The company faces a lot of accusations regarding the way it stored customer information

Jun 20, 2012 10:48 GMT  ·  By

A class-action lawsuit has been filed against LinkedIn by Katie Szpyrka, an unhappy customer who has been paying $26.95 (21 EUR) each month for a premium account. She accuses the company of failing to protect its customers, Courthouse News Service reports.

Shortly after the world learned that around 6.5 million passwords had been leaked, LinkedIn representatives admitted that salt hadn't been utilized to encrypt sensitive information.

They immediately began to reset passwords and warn the affected customers. The firm also took some serious measures to ensure that future incidents would be avoided, but they seem to be “too little too late.”

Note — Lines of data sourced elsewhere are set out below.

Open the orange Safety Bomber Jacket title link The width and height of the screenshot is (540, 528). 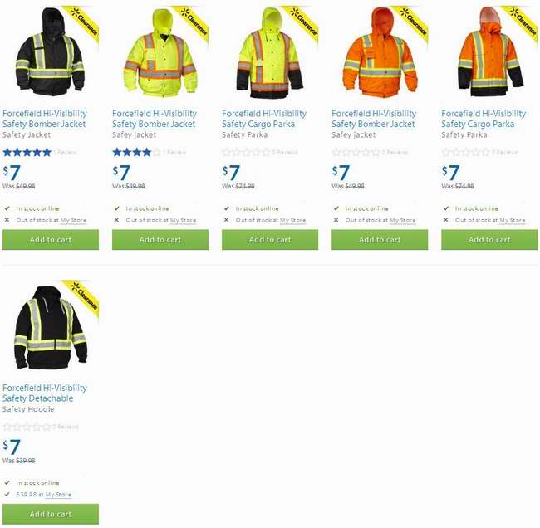374,119
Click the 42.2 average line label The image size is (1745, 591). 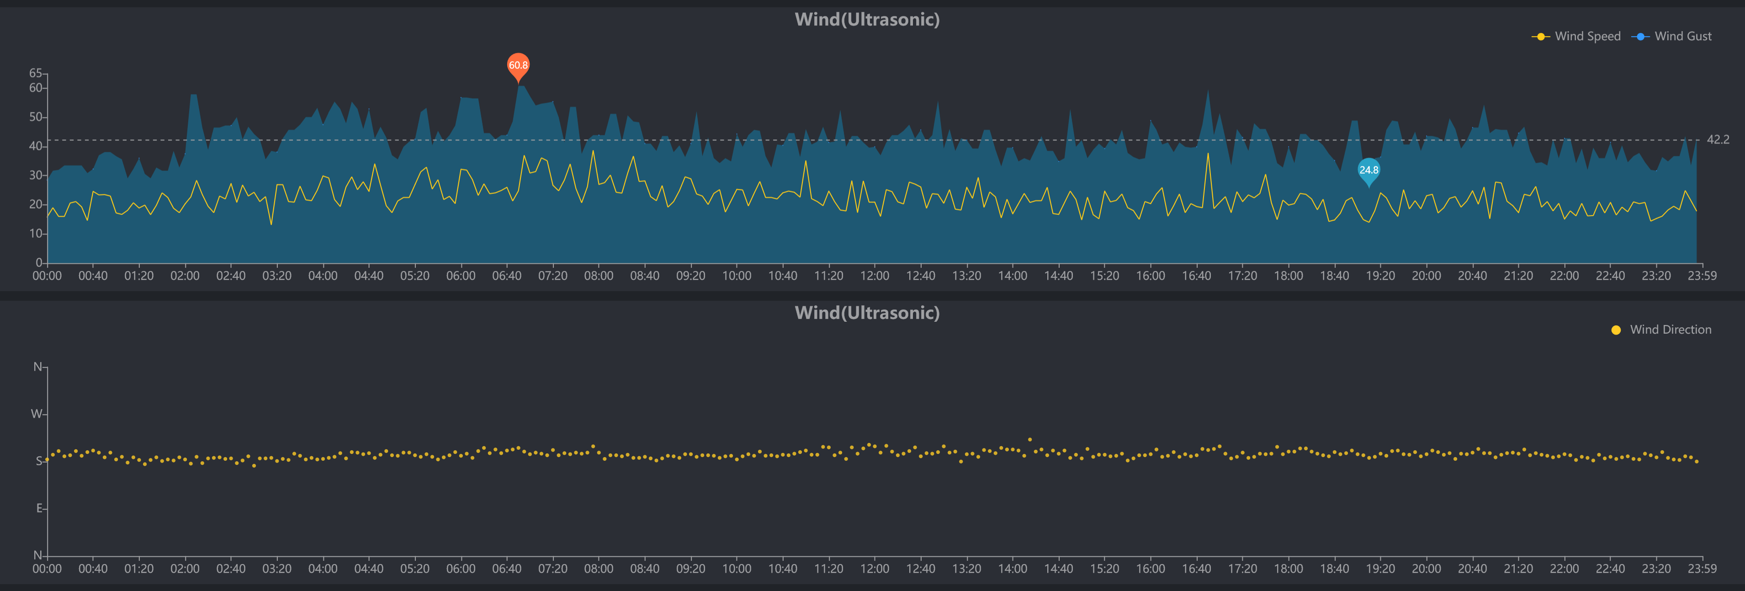pos(1717,140)
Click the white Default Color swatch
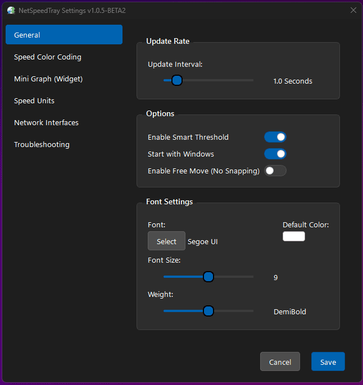The height and width of the screenshot is (385, 363). pyautogui.click(x=293, y=236)
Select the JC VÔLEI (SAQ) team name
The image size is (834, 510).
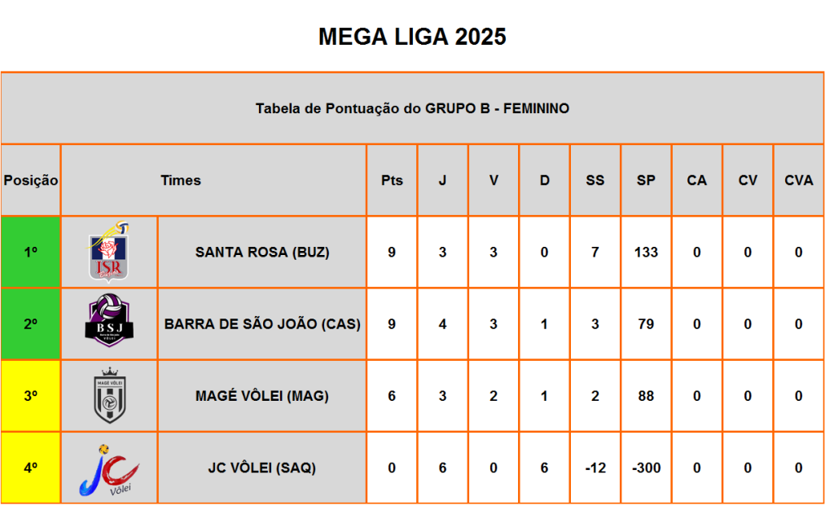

According to the complaint filed on Monday by Szpyrka, the lead plaintiff, the company used an “outdated hashing function” (unsalted SHA1), incompatible with industry standards.

"While some security threats are unavoidable in a rapidly developing technological environment, LinkedIn's failure to comply with long standing industry standard encryption protocols jeopardized its users' PII, and diminished the value of the services provided by defendant - as guaranteed by its own contractual terms," the complaint states.

Some of the accusations are based on the fact that in its User Agreement and Privacy Policy, the social media company states that all personal information provided by the customers “will be secured in accordance with industry standards protocols and technology.”

The suit also blames the company for acting on the issue only after third parties announced the security breach, instead of coming forward when the actual attack occurred.

ZDNet informs that the court action claims damages of over $5 million (4 million EUR).

As we’ve reported on previous occasions, LinkedIn still hasn’t detailed the actual breach. Furthermore, some users stated that the leaked passwords were actually their old ones which they had changed between 6 and 9 months prior to the incident.